## Task brief
Copy each of the items below line for line, with no changes to wording, spacing, or punctuation.
======
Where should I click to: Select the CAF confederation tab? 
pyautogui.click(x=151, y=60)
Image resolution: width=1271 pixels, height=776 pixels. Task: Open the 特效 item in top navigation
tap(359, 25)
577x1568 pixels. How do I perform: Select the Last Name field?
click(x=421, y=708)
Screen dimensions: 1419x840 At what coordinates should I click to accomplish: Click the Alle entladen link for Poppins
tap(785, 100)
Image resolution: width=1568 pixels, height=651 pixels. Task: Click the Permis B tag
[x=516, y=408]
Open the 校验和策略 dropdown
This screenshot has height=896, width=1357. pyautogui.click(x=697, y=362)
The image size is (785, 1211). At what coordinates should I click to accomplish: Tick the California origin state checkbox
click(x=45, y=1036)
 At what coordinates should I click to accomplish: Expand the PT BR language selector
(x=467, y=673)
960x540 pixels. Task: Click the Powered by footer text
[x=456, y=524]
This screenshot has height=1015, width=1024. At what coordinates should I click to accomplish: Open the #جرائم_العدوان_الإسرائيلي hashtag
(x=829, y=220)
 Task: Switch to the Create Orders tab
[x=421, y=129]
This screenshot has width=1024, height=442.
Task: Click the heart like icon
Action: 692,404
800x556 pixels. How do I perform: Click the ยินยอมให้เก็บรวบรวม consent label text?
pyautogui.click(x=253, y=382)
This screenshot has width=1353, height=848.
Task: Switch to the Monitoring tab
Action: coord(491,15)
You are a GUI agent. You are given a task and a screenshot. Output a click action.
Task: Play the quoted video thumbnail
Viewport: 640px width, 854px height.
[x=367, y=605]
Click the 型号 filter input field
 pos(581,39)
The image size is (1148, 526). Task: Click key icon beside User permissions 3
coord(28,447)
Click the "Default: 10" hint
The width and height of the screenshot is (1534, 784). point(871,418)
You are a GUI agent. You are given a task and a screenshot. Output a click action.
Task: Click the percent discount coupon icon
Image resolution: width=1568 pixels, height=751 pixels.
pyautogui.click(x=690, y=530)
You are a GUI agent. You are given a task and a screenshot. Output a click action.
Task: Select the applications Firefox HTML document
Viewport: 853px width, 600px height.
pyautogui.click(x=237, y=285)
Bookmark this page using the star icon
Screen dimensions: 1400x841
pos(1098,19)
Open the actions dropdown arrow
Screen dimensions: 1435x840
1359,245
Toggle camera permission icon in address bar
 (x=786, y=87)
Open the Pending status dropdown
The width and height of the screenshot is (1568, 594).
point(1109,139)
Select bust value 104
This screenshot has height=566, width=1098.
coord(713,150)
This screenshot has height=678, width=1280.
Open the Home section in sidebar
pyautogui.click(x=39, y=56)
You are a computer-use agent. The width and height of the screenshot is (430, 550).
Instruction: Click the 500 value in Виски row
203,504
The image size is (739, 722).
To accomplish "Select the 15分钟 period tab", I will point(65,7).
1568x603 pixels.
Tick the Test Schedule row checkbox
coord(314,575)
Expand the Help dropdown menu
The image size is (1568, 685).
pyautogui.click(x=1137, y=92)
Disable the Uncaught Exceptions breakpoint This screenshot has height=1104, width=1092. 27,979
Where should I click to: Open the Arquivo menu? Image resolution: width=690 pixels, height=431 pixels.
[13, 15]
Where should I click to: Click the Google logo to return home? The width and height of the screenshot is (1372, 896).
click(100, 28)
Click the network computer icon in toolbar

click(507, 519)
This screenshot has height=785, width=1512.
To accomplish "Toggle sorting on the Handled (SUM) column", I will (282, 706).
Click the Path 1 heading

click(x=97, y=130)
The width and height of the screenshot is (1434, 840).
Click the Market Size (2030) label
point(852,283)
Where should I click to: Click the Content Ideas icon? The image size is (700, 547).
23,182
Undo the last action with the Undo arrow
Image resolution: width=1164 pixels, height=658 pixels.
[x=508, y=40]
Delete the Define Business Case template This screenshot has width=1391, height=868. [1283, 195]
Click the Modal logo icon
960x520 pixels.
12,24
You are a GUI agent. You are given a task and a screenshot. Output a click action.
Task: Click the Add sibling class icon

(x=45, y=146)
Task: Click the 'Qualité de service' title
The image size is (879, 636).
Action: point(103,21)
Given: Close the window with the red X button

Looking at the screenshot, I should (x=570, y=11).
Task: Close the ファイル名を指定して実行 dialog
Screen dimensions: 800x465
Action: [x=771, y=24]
======
## Solution for this task
Where should I click to: Select the CAF confederation tab? 
pyautogui.click(x=151, y=60)
Image resolution: width=1271 pixels, height=776 pixels. Task: Open the 特效 item in top navigation
tap(359, 25)
577x1568 pixels. How do I perform: Select the Last Name field?
click(x=421, y=708)
Screen dimensions: 1419x840 At what coordinates should I click to accomplish: Click the Alle entladen link for Poppins
tap(785, 100)
Image resolution: width=1568 pixels, height=651 pixels. Task: Click the Permis B tag
[x=516, y=408]
Open the 校验和策略 dropdown
This screenshot has height=896, width=1357. pyautogui.click(x=697, y=362)
The image size is (785, 1211). At what coordinates should I click to accomplish: Tick the California origin state checkbox
click(x=45, y=1036)
 At what coordinates should I click to accomplish: Expand the PT BR language selector
(x=467, y=673)
960x540 pixels. Task: Click the Powered by footer text
[x=456, y=524]
This screenshot has height=1015, width=1024. At what coordinates should I click to accomplish: Open the #جرائم_العدوان_الإسرائيلي hashtag
(x=829, y=220)
 Task: Switch to the Create Orders tab
[x=421, y=129]
This screenshot has width=1024, height=442.
Task: Click the heart like icon
Action: 692,404
800x556 pixels. How do I perform: Click the ยินยอมให้เก็บรวบรวม consent label text?
pyautogui.click(x=253, y=382)
This screenshot has width=1353, height=848.
Task: Switch to the Monitoring tab
Action: coord(491,15)
You are a GUI agent. You are given a task and a screenshot. Output a click action.
Task: Play the quoted video thumbnail
Viewport: 640px width, 854px height.
[x=367, y=605]
Click the 型号 filter input field
 pos(581,39)
The image size is (1148, 526). Task: Click key icon beside User permissions 3
coord(28,447)
Click the "Default: 10" hint
The width and height of the screenshot is (1534, 784). point(871,418)
You are a GUI agent. You are given a task and a screenshot. Output a click action.
Task: Click the percent discount coupon icon
Image resolution: width=1568 pixels, height=751 pixels.
pyautogui.click(x=690, y=530)
You are a GUI agent. You are given a task and a screenshot. Output a click action.
Task: Select the applications Firefox HTML document
Viewport: 853px width, 600px height.
pyautogui.click(x=237, y=285)
Bookmark this page using the star icon
Screen dimensions: 1400x841
pos(1098,19)
Open the actions dropdown arrow
Screen dimensions: 1435x840
1359,245
Toggle camera permission icon in address bar
 (x=786, y=87)
Open the Pending status dropdown
The width and height of the screenshot is (1568, 594).
point(1109,139)
Select bust value 104
This screenshot has height=566, width=1098.
coord(713,150)
This screenshot has height=678, width=1280.
Open the Home section in sidebar
pyautogui.click(x=39, y=56)
You are a computer-use agent. The width and height of the screenshot is (430, 550).
Instruction: Click the 500 value in Виски row
203,504
The image size is (739, 722).
To accomplish "Select the 15分钟 period tab", I will point(65,7).
1568x603 pixels.
Tick the Test Schedule row checkbox
coord(314,575)
Expand the Help dropdown menu
The image size is (1568, 685).
pyautogui.click(x=1137, y=92)
Disable the Uncaught Exceptions breakpoint This screenshot has height=1104, width=1092. 27,979
Where should I click to: Open the Arquivo menu? Image resolution: width=690 pixels, height=431 pixels.
[13, 15]
Where should I click to: Click the Google logo to return home? The width and height of the screenshot is (1372, 896).
click(100, 28)
Click the network computer icon in toolbar

click(507, 519)
This screenshot has height=785, width=1512.
To accomplish "Toggle sorting on the Handled (SUM) column", I will (282, 706).
Click the Path 1 heading

click(x=97, y=130)
The width and height of the screenshot is (1434, 840).
Click the Market Size (2030) label
point(852,283)
Where should I click to: Click the Content Ideas icon? The image size is (700, 547).
23,182
Undo the last action with the Undo arrow
Image resolution: width=1164 pixels, height=658 pixels.
[x=508, y=40]
Delete the Define Business Case template This screenshot has width=1391, height=868. [1283, 195]
Click the Modal logo icon
960x520 pixels.
12,24
You are a GUI agent. You are given a task and a screenshot. Output a click action.
Task: Click the Add sibling class icon

(x=45, y=146)
Task: Click the 'Qualité de service' title
The image size is (879, 636).
Action: point(103,21)
Given: Close the window with the red X button

Looking at the screenshot, I should (x=570, y=11).
Task: Close the ファイル名を指定して実行 dialog
Screen dimensions: 800x465
Action: [x=771, y=24]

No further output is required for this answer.